1週間会社を休み、「ただそばにいる」
「やばいよ、千賀子さん。このままでは第一志望どころか第二、三志望も……」
1月、「予行演習」的に受験した1校目で合格。調子づいたところで受験した2校目では不合格となり、長男の気持ちは目に見えて落ち込んでいました。算数の家庭教師であり、息子のメンタル面のコントロールにも配慮してくださっていた安浪京子先生は、私にこう言いました。
「彼のそばにいてあげて。何も言わなくていいから、ただ温かい食事を用意してあげてください。お母さんがそばで見守っているだけでいいんです」
私は、「1週間会社を休む」と腹をくくり、お客さまにお詫びの連絡を入れて当面のアポイントをキャンセル。翌日から仕事を休みました。京子先生の言う通り、食事を作ってあげる以外は特に何をすることもなく、ただ家にいたのです。
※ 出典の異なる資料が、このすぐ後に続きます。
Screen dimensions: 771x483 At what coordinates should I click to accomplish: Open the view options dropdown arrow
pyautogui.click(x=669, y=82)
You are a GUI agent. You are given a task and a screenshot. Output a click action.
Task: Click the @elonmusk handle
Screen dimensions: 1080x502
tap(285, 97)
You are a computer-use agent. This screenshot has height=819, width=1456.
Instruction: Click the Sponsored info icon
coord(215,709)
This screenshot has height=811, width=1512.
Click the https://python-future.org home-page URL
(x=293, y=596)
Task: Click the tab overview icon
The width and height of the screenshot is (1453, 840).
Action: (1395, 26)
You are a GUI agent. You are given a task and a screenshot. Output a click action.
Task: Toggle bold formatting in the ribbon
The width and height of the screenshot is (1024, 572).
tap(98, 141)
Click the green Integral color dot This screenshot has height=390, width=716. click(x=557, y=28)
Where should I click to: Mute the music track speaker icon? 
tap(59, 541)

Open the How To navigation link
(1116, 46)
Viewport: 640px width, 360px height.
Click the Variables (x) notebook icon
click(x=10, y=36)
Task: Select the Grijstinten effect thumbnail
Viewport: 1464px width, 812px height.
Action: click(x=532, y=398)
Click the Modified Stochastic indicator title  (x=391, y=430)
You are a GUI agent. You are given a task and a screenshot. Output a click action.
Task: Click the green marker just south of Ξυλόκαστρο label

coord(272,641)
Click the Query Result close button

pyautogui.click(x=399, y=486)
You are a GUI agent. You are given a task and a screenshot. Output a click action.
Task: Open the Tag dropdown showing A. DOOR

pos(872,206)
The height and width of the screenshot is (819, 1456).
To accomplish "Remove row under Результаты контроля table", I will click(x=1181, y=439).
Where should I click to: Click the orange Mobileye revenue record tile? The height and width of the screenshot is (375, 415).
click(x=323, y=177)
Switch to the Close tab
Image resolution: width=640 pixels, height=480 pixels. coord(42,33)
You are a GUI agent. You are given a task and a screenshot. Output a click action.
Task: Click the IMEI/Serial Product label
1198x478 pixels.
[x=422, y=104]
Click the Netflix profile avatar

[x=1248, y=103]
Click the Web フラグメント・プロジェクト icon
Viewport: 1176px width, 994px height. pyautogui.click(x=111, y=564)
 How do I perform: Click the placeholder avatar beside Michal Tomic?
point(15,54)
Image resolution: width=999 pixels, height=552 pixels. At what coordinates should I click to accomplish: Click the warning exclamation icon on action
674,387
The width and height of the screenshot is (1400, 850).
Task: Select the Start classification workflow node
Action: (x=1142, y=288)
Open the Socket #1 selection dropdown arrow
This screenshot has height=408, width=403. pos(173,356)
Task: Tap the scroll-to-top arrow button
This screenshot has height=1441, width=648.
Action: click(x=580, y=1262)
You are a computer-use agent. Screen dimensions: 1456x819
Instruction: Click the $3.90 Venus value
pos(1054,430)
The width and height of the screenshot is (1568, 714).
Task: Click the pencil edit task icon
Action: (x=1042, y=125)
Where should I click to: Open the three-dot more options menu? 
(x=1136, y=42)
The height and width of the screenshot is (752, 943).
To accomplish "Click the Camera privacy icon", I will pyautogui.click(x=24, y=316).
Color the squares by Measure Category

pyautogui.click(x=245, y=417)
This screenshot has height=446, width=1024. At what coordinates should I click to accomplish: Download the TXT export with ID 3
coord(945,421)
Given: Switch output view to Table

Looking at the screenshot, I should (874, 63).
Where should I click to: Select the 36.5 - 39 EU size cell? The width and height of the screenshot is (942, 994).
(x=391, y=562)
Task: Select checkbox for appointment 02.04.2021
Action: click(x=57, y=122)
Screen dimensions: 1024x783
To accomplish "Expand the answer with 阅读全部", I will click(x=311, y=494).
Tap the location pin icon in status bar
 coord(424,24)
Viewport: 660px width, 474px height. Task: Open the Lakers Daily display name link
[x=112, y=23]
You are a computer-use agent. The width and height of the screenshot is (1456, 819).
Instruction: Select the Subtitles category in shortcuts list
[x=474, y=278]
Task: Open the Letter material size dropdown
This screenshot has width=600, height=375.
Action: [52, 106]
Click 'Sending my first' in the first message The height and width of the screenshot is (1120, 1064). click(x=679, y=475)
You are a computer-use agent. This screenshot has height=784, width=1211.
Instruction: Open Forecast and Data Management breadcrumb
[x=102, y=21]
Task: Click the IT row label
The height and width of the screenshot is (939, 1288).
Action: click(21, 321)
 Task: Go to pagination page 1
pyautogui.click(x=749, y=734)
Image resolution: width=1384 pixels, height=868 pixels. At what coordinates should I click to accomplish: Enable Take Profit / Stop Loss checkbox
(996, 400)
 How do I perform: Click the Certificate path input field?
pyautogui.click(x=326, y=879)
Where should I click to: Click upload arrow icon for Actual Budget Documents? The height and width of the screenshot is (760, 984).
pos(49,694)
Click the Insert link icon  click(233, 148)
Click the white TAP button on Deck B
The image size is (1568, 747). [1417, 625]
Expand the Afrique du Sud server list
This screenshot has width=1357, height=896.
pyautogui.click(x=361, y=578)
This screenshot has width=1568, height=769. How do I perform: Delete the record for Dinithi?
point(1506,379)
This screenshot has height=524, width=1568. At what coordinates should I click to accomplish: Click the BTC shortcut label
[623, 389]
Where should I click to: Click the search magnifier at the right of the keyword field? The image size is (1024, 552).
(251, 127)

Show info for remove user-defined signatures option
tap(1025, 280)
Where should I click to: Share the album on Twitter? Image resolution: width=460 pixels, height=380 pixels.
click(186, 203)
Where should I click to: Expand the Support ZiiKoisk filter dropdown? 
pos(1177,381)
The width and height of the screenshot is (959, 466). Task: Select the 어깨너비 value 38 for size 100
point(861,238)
そうする間に、息子の気持ちは少しずつ戻ってきました。1週間後には、再びやる気が湧いてきているのが、彼の背中から見てとれました。落ち込んでいたときとは明らかに異なる、前向きなオーラを発していました。調子が戻らなければもう1週間休もうと考えていましたが、「もう大丈夫」と感じたので、次の1週間は出社して最低限の仕事だけをこなし、早く帰宅するようにしました。